Diana Goh, 32, Ballet Teacher

Old HDB Flat: Diana and her husband just purchased a 30-year-old fourroom flat in Bukit Panjang.

Price: $371,000

Why she bought an old HDB flat: “It’s bigger, there’s shorter waiting time compared to queuing for a BTO flat and there are grants for resale flats that we can tap on.

We also get to choose the location: We are smack between both sets of parents.

Also, we were able to gauge the type of neighbours we have based on the condition of the block/level. Family planning was also a factor.

We hope to have more than two kids within the next five years hence resale flats, being more spacious, was the better choice for us that is still affordable.”

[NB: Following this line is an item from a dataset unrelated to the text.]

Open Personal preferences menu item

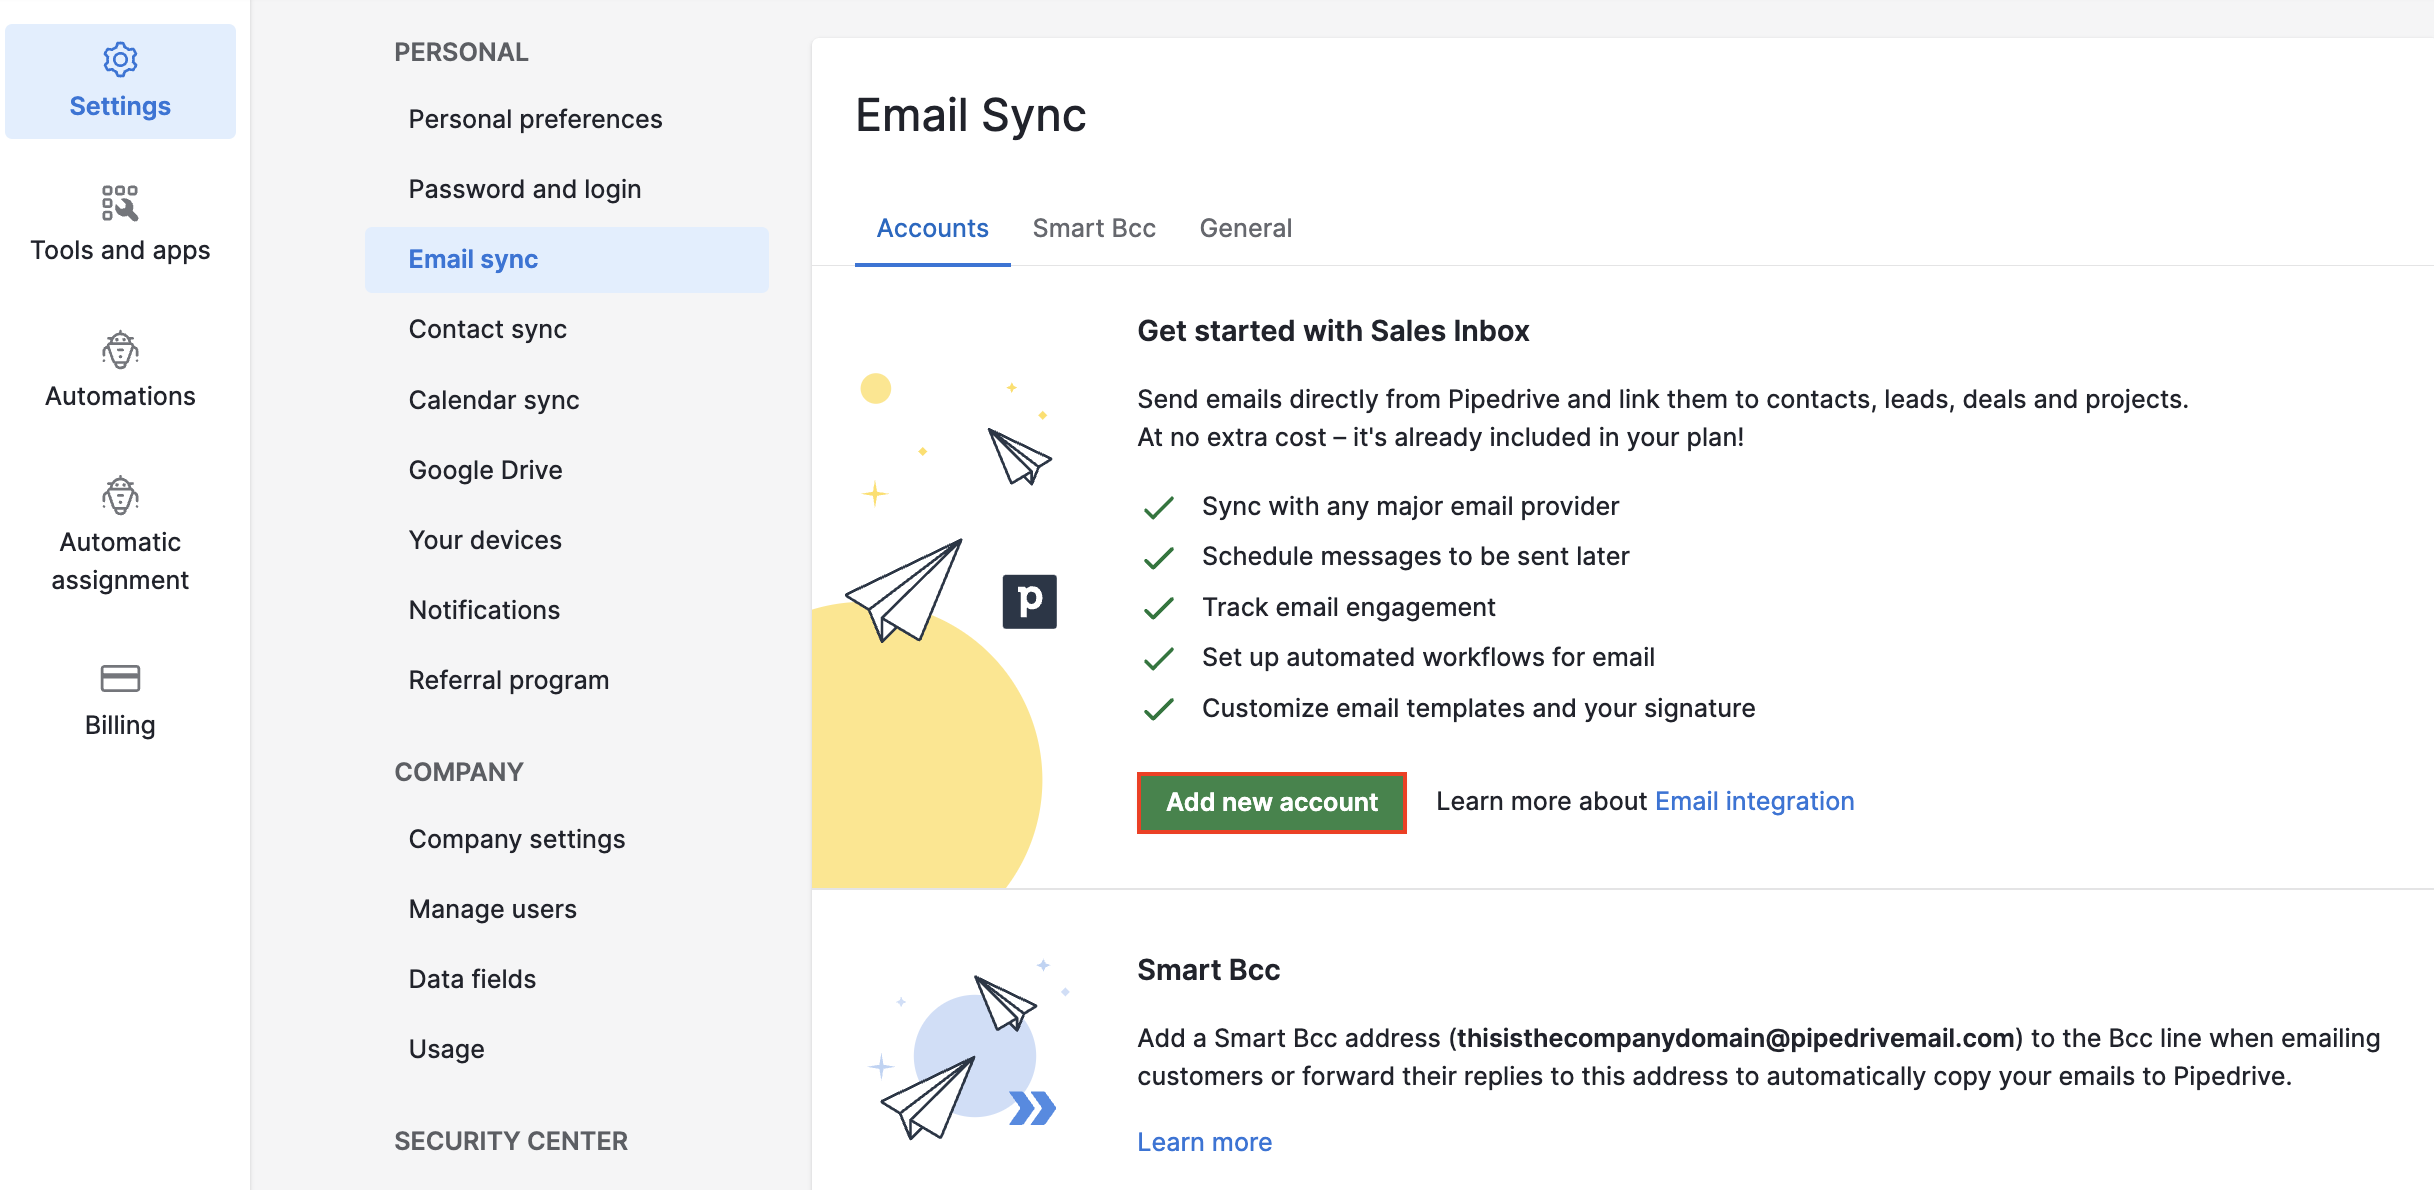(x=532, y=118)
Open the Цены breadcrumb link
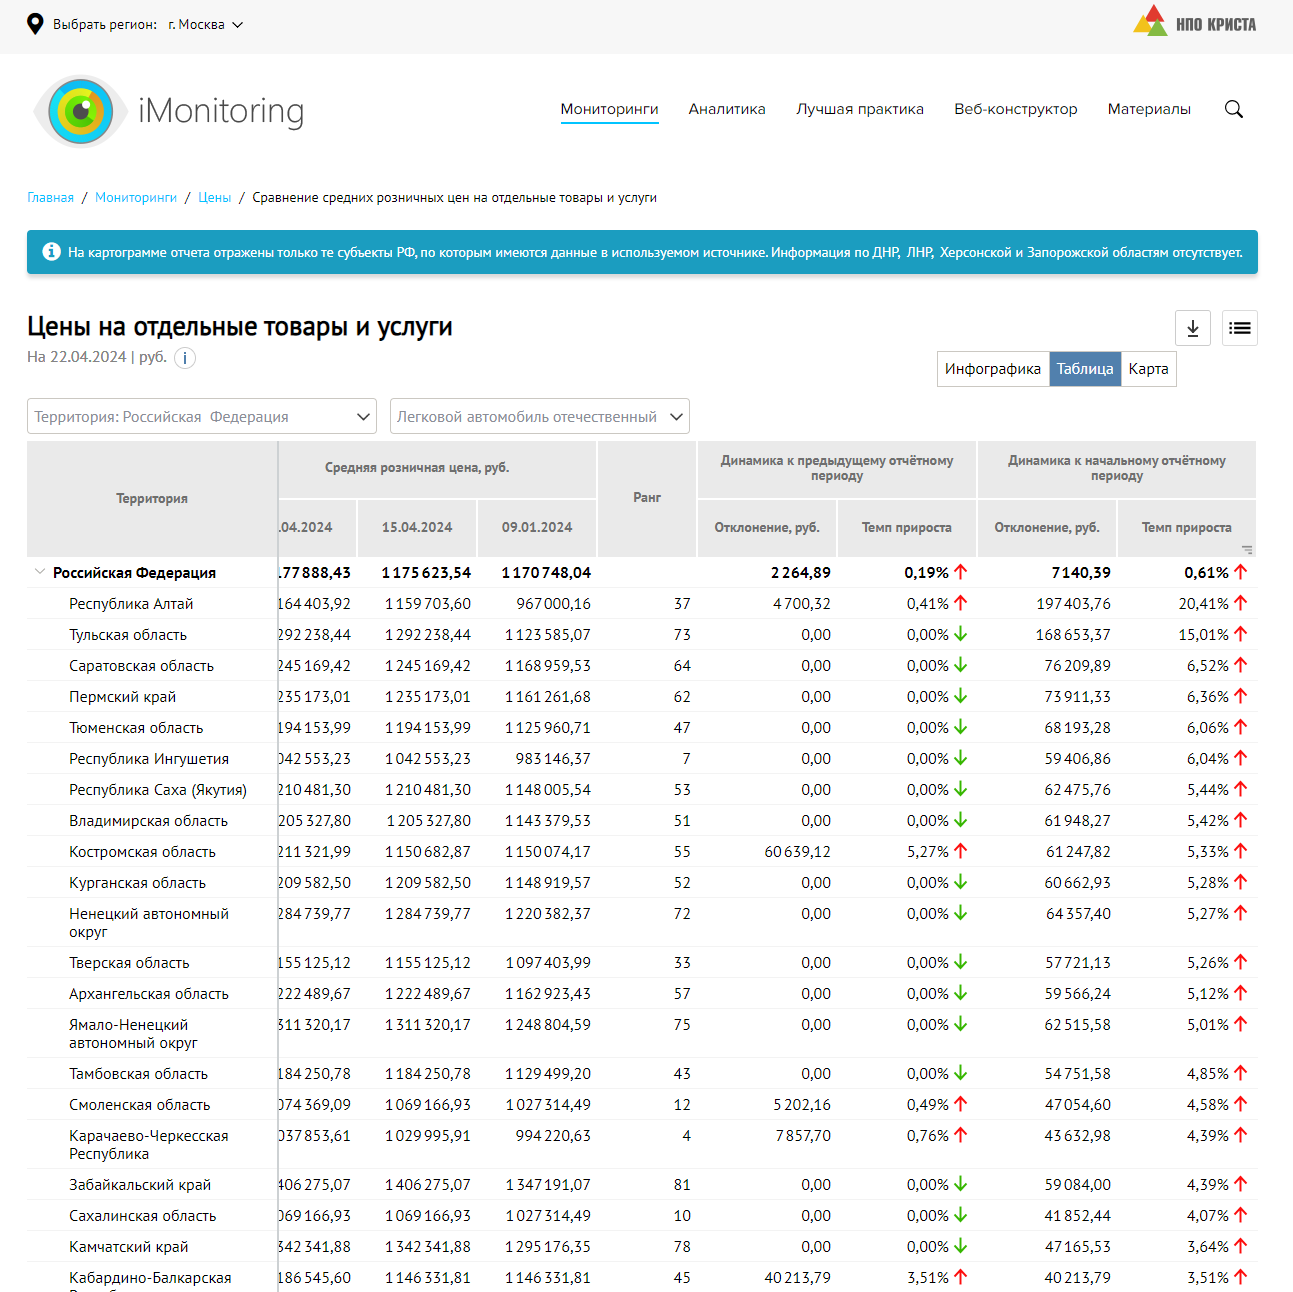Viewport: 1293px width, 1292px height. coord(214,198)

Will she sell as soon as she fulfils the Minimum Occupation Period (MOP) of five years?

“Yes. The age is certainly a concern which is why we chose to buy one that isn’t too old. We believe there’ll still be a market for 35-year-old flats. Most of our friends are buying BTO flats as they are cheaper and, being newer, they assume it is better. However, from what has been reported in the news, we noticed that new BTOs do not necessarily have better quality stuff.”

The age of the flat aside, potential buyers should also consider other factors when purchasing a flat, such as the condition of the unit, its proximity to amenities, as well as the general upkeep of the estate. So choose wisely!

Are Old HDB Flats Cheaper?

Theoretically, the older the flat, the cheaper it should be. Interestingly, the prices in my neighbourhood in Jurong East revealed some surprises.

In December 2017, a high-floor unit in the next block sold for $755,000. Another neighbour in my block recently marketed their low-floor unit at $648,000. Not too shabby for 34-year-old flats.

Surprisingly, the units at the newer 20-year-old flats near my block are transacting at similar or even lower prices. In recent months, the five-room flats there sold between a shockingly low $518,000 (perhaps in original condition or a fire sale) and $735,000 – not too different from those in my block, despite being 14 years younger.

This is probably because those units are farther from amenities, compared to my block’s.

Down the street are some blocks built in 1982, meaning they are just four years away from hitting the dreaded “Big 40”. Yet, an original condition unit was marketed at $570,000, while a neighbouring unit in the same block, touted as having a “seaview unit”, at $780,000.

It is as if the age of the flats don’t make a huge difference.

However, Jurong East is an up-and-coming town being planned as the second CBD. This may be why prices remain bullish; it may not be the same in every estate.

Our point is this: Every property is unique, as is the buyer, his consumer motivation and how deep his pockets are. All you need is one buyer willing to pay the price you ask.

Not everyone wants a shiny new BTO home in an inaccessible new estate that will take the next 10, 20 years to mature, and many still prefer the flexibility that resale flats offer. As for what will happen to our ageing flats in future, our guess is as good as yours.

Our personal belief is something will definitely be done. After all, with 80 per cent of the electorate living in HDB flats, the Government of the day really can’t afford to let all of us go homeless and frustrated, can they?